Biology Flashcards
5 types of tissue
Muscle
> Located in muscles
> > Skeletal (voluntarily contractable)
> > Smooth (involuntarily like vessels and GI)
> > > Can hold contraction for a very long time (tonic control)
> > Cardiac
Nervous
> Located in all part of the nervous system
> Contain neurons
Connective (bindweefsel)
> Located around organs and vessels, to support, protect and form them
> Provides a medium for diffusion
Epithelium (dekweefsel)
> Located at most of the surfaces inside and outside the body
> E.g. skin, cornea, gut
> Very tight so allows almost no diffusion
> Gets energy from nearby connective tissue
Mineralized (hard tissue)
> Located in bones, enamel (glazuur) and dentin (tandbeen)
What is a mole (NL: mol)
A mole is a constant: 6,022*10^23 particles
An osmole is the amount of particles after solvation. 1 mol/L NaCl will be 2 Osmol/L in water because the NaCl splits into 2 particles Na and Cl ions.
What is tissue (NL: weefsel)
Group of cells having the same origin, structure and function in the body (e.g. muscle tissue). Organs are made up of several different kinds of tissue.
Describe the synapse
A synapse consists of
- Pre-synapse: the terminal of an axon
- Synapse cleft: space between pre- and post-synapse
- Post-synapse: the receiving cell
The pre-synapse is at the end of an axon. When it receives an action-potential, it opens Ca++ gates, which in turn activate the release of neurotransmitter vesicles into the cleft.
The post-synapse (which can be the dendrytes of another neuron, or a muscle cell for example) has receptors for the neurotransmitter. The result will be a graded potential, one of two types:
> Excitatory postsynaptic potential (EPSP): depolarization
> Inhibitory postsynaptic potential (IPSP): hyperpolarization
If the post-synapse is another neuron, it needs to reach a threshold to fire an action potential itself. Therefore, it is as if it sums the inputs it gets from the dendrites, where EPSP are positive and IPSP are negative, and the location (closer to the initial segment) gives a higher weight.

Tasks to carry out:
1 > According to the biology flashcards, how many osmoles per liter does 1 mol/L NaCl give in water?
2 > Resume the biology flashcards after their last line and write further cards in the same format.

Extracted records:
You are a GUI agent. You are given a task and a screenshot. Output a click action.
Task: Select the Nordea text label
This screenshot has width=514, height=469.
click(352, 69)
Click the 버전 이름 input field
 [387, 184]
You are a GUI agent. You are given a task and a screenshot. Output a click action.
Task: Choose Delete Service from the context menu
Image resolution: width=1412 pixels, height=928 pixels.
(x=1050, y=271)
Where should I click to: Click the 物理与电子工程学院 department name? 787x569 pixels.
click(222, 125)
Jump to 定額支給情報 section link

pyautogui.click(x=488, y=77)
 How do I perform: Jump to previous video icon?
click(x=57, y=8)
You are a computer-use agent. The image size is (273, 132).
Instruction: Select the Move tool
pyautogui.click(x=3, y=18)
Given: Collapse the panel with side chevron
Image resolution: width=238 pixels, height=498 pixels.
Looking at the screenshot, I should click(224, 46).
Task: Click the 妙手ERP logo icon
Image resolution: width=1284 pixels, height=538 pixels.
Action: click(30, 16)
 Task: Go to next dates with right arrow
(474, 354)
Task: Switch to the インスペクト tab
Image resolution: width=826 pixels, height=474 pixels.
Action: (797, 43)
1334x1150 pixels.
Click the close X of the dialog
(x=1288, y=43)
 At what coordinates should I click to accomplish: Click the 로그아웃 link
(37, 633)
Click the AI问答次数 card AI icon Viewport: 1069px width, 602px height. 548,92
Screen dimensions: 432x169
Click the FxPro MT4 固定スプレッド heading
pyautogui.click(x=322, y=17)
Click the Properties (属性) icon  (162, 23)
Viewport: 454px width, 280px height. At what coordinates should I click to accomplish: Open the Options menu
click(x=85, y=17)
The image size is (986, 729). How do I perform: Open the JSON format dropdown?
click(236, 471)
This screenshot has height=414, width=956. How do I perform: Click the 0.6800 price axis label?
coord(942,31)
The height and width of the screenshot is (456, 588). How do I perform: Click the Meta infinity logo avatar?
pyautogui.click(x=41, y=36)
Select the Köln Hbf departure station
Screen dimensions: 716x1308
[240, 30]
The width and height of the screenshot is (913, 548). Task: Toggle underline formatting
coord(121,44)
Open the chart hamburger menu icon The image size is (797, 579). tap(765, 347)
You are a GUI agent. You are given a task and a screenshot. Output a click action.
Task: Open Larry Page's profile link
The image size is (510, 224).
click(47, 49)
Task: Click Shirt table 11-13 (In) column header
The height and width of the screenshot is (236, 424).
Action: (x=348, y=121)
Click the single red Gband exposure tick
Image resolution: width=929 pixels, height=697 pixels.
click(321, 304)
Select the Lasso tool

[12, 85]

Answers to the tasks:
1 > 2 Osmol/L, because NaCl splits into Na and Cl ions.

2 >
After the release, the synapse takes care to remove/degrade the neuro-transmitter so the cell can react to a next potential action potential
Two chemical types of synapses:
> Cholinergic
> Adrenergic
Somatosation
Receptors in skin, muscles and bones that detect pain, temperature, touch, pressure and proprioception (spatial information)
Endocrine system
The endocrinic glands deliver their hormones to the blood directly (no special ducts).
It regulates
- Sodium/water balance
- Calcium balance
- Energy balance
- Stress
- Growth & development
- Reproduction
The concentration controls the strength of the stimulus and is best controlled at the source (the endocrinic gland). But also the delivery can be controlled, because it depends on
- Perfusion rate
- Blood flow
- Degradation (excretion by liver/kidney)
Pathology in endocrinology occurs because there is too much hormone, too little hormone or receptor insensitivity.
Senses
> Somatosensation
- Touch/pressure
- Mechanoreceptors
- Pain
- Nociceptors (responds to chemicals of damaged cells and immune cells)
- Temperature
- Thermoreceptors (ion channels that respond at a particular temperature)
- Some chemicals open these channels as well (ex. menthol opens cold, capsaicin/ethanol open hot)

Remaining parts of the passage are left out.